Written task
Convert the lines below into a Markdown table with two columns, No. and Line, giving each line its row number and leaving out blank lines.

Dataset rows
Start

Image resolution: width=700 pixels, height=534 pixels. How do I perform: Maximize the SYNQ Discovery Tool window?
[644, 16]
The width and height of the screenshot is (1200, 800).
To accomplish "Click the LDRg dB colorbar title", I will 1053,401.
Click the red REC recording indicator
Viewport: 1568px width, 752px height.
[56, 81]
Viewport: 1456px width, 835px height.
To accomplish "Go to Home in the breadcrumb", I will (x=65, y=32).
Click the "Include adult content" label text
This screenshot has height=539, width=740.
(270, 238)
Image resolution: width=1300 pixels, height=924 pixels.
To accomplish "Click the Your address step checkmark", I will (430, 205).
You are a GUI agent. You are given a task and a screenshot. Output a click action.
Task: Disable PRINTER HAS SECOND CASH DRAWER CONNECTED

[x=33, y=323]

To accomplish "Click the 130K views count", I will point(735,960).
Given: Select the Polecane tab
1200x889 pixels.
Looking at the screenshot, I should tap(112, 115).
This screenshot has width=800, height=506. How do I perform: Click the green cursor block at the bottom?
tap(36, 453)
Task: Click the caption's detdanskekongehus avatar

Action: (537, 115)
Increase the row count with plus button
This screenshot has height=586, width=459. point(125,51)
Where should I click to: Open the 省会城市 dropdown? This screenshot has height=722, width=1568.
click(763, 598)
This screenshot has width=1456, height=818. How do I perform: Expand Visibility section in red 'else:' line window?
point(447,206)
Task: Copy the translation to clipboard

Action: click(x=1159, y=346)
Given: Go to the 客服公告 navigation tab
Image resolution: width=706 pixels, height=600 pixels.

End

Correct output
| No. | Line |
|---|---|
| 1 | Image resolution: width=700 pixels, height=534 pixels. How do I perform: Maximize the SYNQ Discovery Tool window? |
| 2 | [644, 16] |
| 3 | The width and height of the screenshot is (1200, 800). |
| 4 | To accomplish "Click the LDRg dB colorbar title", I will 1053,401. |
| 5 | Click the red REC recording indicator |
| 6 | Viewport: 1568px width, 752px height. |
| 7 | [56, 81] |
| 8 | Viewport: 1456px width, 835px height. |
| 9 | To accomplish "Go to Home in the breadcrumb", I will (x=65, y=32). |
| 10 | Click the "Include adult content" label text |
| 11 | This screenshot has height=539, width=740. |
| 12 | (270, 238) |
| 13 | Image resolution: width=1300 pixels, height=924 pixels. |
| 14 | To accomplish "Click the Your address step checkmark", I will (430, 205). |
| 15 | You are a GUI agent. You are given a task and a screenshot. Output a click action. |
| 16 | Task: Disable PRINTER HAS SECOND CASH DRAWER CONNECTED |
| 17 | [x=33, y=323] |
| 18 | To accomplish "Click the 130K views count", I will point(735,960). |
| 19 | Given: Select the Polecane tab |
| 20 | 1200x889 pixels. |
| 21 | Looking at the screenshot, I should tap(112, 115). |
| 22 | This screenshot has width=800, height=506. How do I perform: Click the green cursor block at the bottom? |
| 23 | tap(36, 453) |
| 24 | Task: Click the caption's detdanskekongehus avatar |
| 25 | Action: (537, 115) |
| 26 | Increase the row count with plus button |
| 27 | This screenshot has height=586, width=459. point(125,51) |
| 28 | Where should I click to: Open the 省会城市 dropdown? This screenshot has height=722, width=1568. |
| 29 | click(763, 598) |
| 30 | This screenshot has width=1456, height=818. How do I perform: Expand Visibility section in red 'else:' line window? |
| 31 | point(447,206) |
| 32 | Task: Copy the translation to clipboard |
| 33 | Action: click(x=1159, y=346) |
| 34 | Given: Go to the 客服公告 navigation tab |
| 35 | Image resolution: width=706 pixels, height=600 pixels. |